-------- INFORMATION SHOWN --------
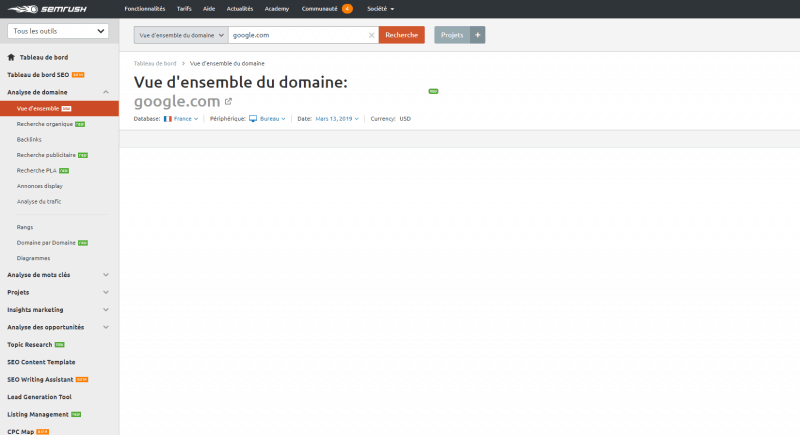Click the desktop monitor device icon
The width and height of the screenshot is (800, 435).
[253, 118]
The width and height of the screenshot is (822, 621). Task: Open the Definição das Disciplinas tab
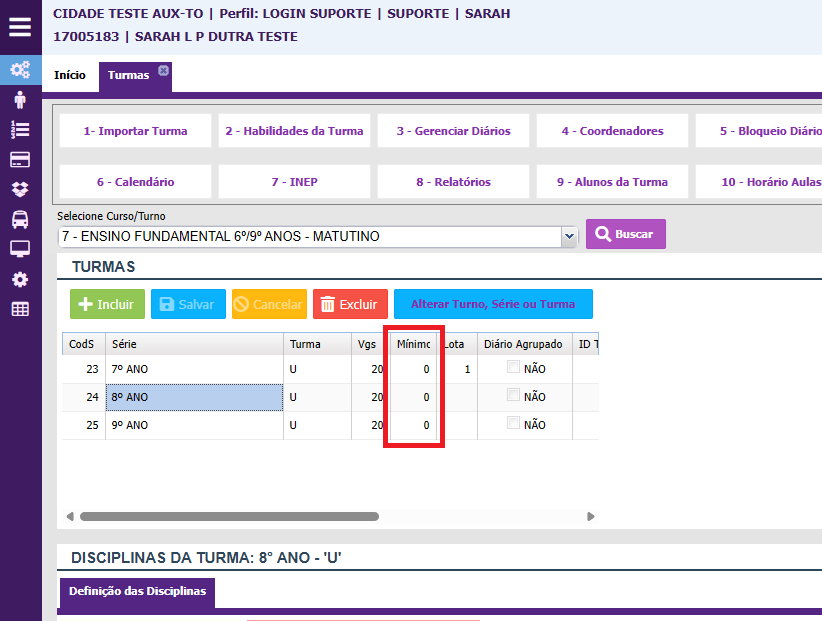(137, 592)
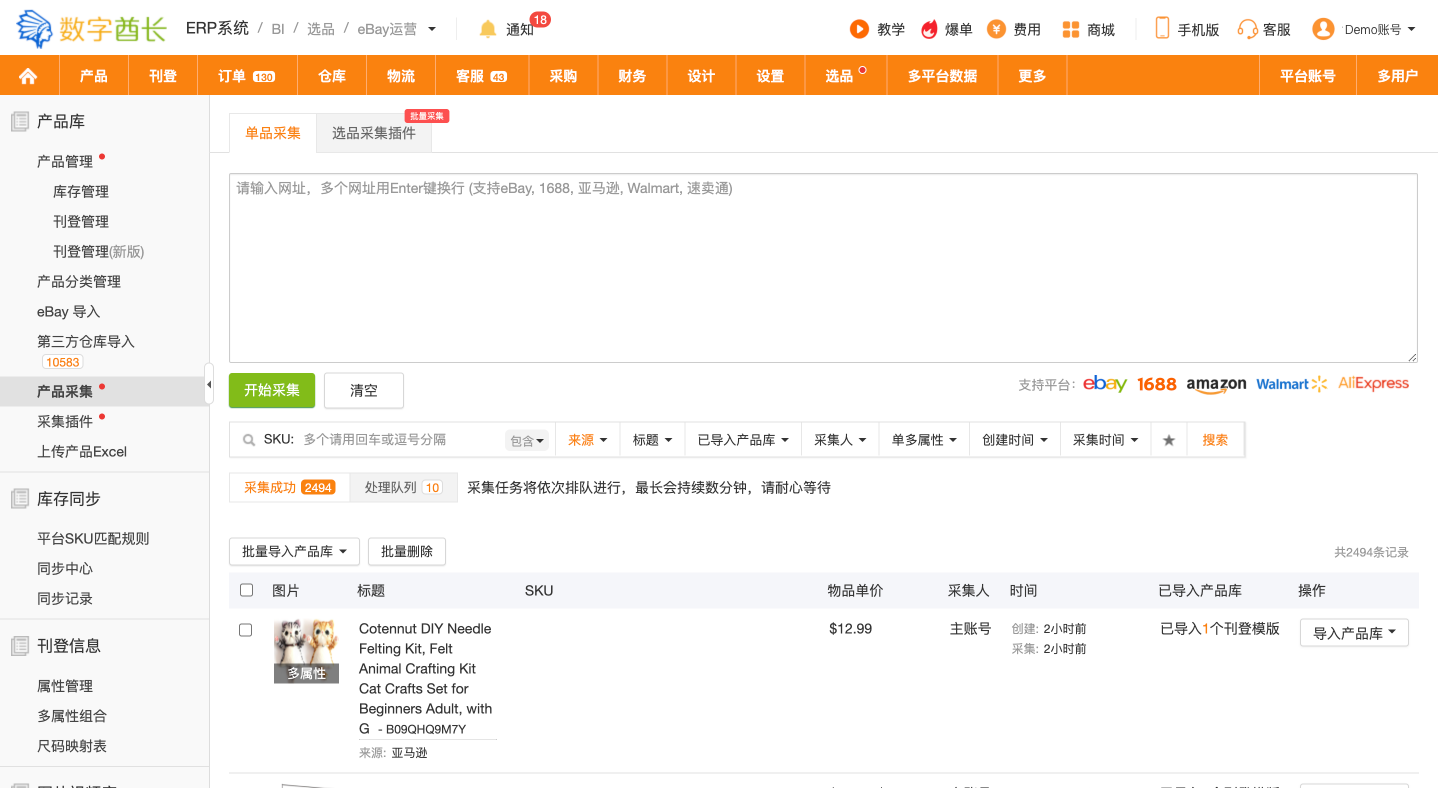Click the 教学 play icon

pyautogui.click(x=859, y=29)
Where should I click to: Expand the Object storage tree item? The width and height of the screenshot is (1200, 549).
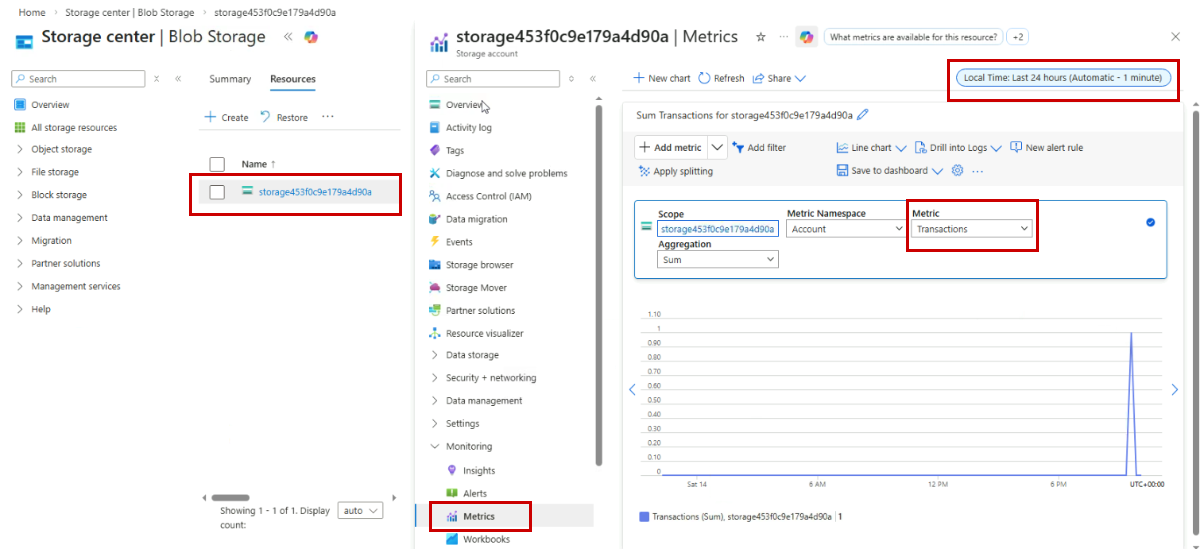20,150
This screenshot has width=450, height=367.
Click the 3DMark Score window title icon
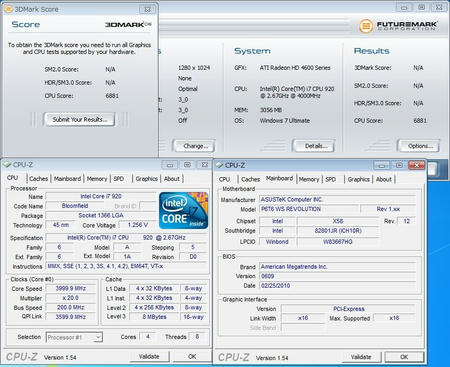pyautogui.click(x=8, y=9)
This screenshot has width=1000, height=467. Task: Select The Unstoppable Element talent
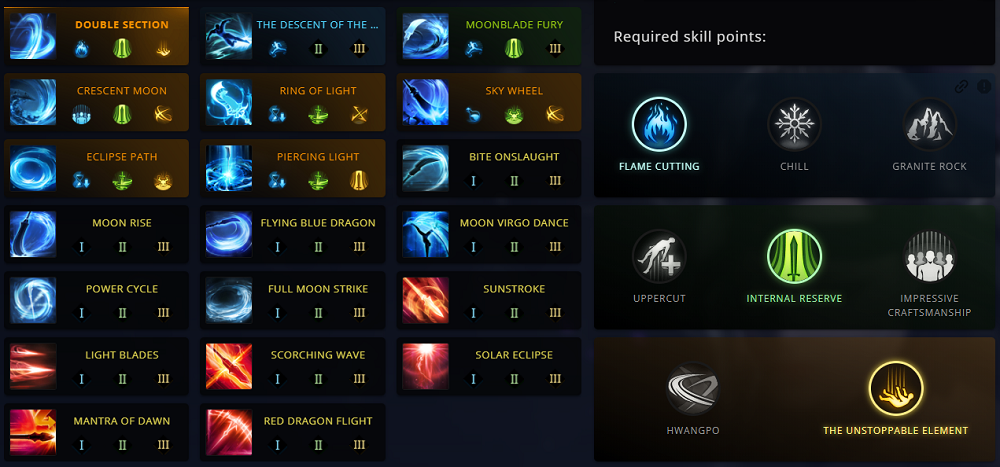tap(895, 388)
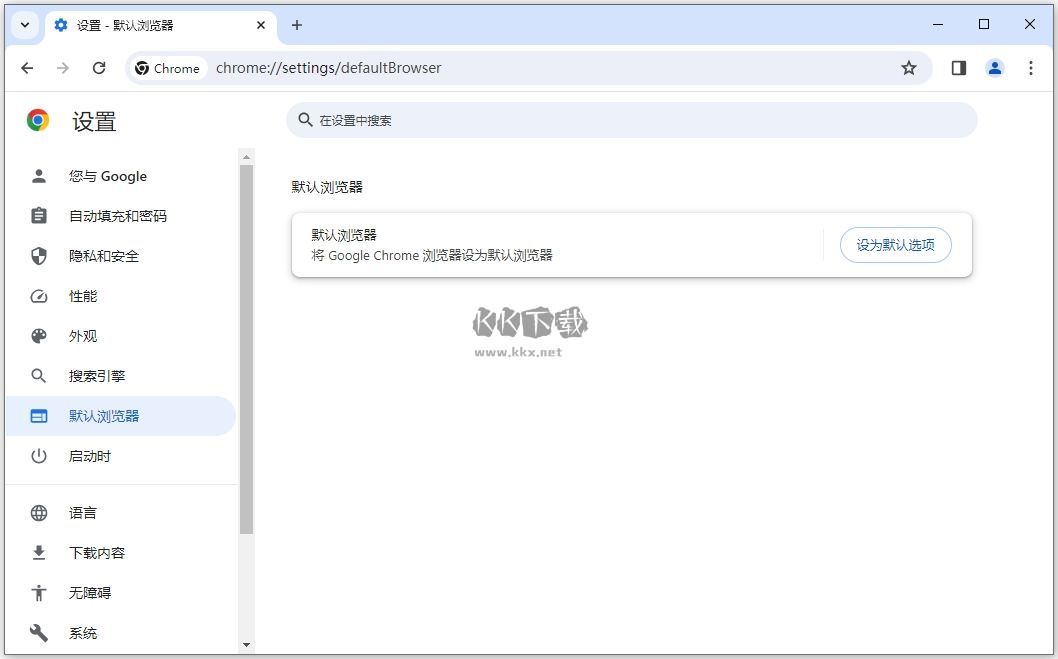Click the 设为默认选项 button
Image resolution: width=1058 pixels, height=659 pixels.
pyautogui.click(x=895, y=244)
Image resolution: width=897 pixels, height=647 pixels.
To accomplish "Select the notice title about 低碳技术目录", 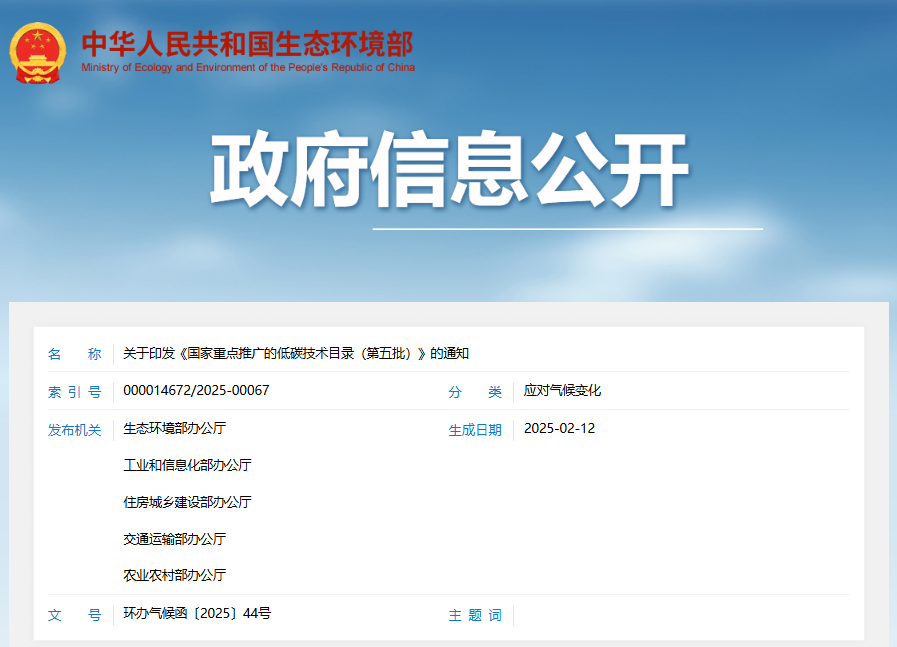I will 296,353.
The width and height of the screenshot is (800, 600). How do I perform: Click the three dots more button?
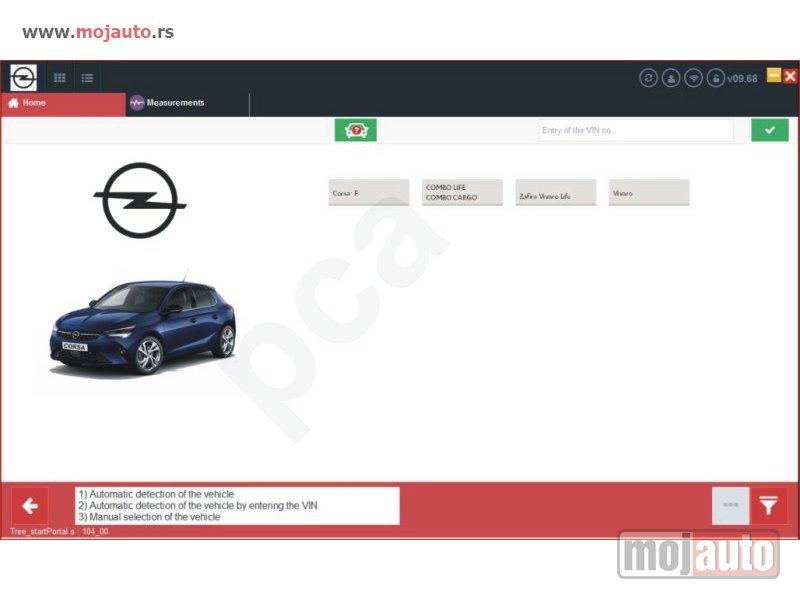731,506
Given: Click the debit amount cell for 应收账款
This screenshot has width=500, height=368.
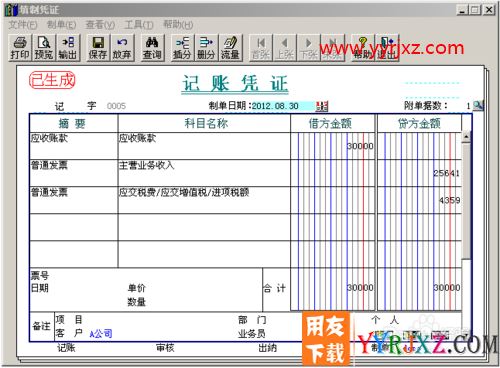Looking at the screenshot, I should (333, 146).
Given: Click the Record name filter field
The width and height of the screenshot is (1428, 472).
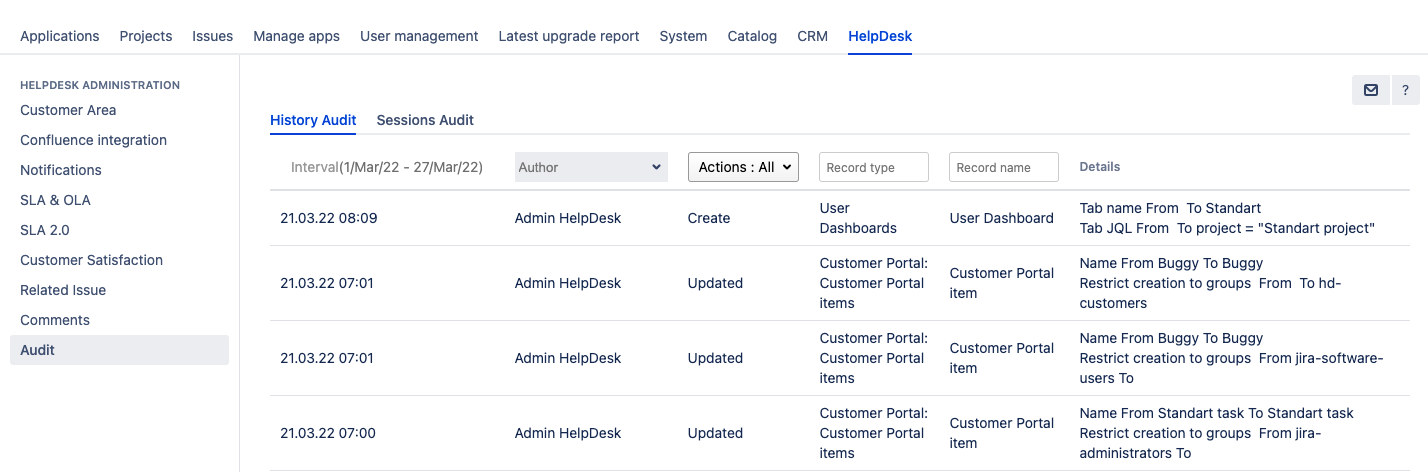Looking at the screenshot, I should click(1003, 167).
--------
• **PROBLEM STATEMENT**:
The copy should begin at the line containing "The width and height of the screenshot is (800, 600)." and end at the last line of the data above; please restate those lines word for word without the pictures.

• **ANSWER FOR THE TASK**:
The width and height of the screenshot is (800, 600). How do I perform: Click the three dots more button?
731,506
Given: Click the debit amount cell for 应收账款
This screenshot has width=500, height=368.
Looking at the screenshot, I should (333, 146).
Given: Click the Record name filter field
The width and height of the screenshot is (1428, 472).
Looking at the screenshot, I should click(1003, 167).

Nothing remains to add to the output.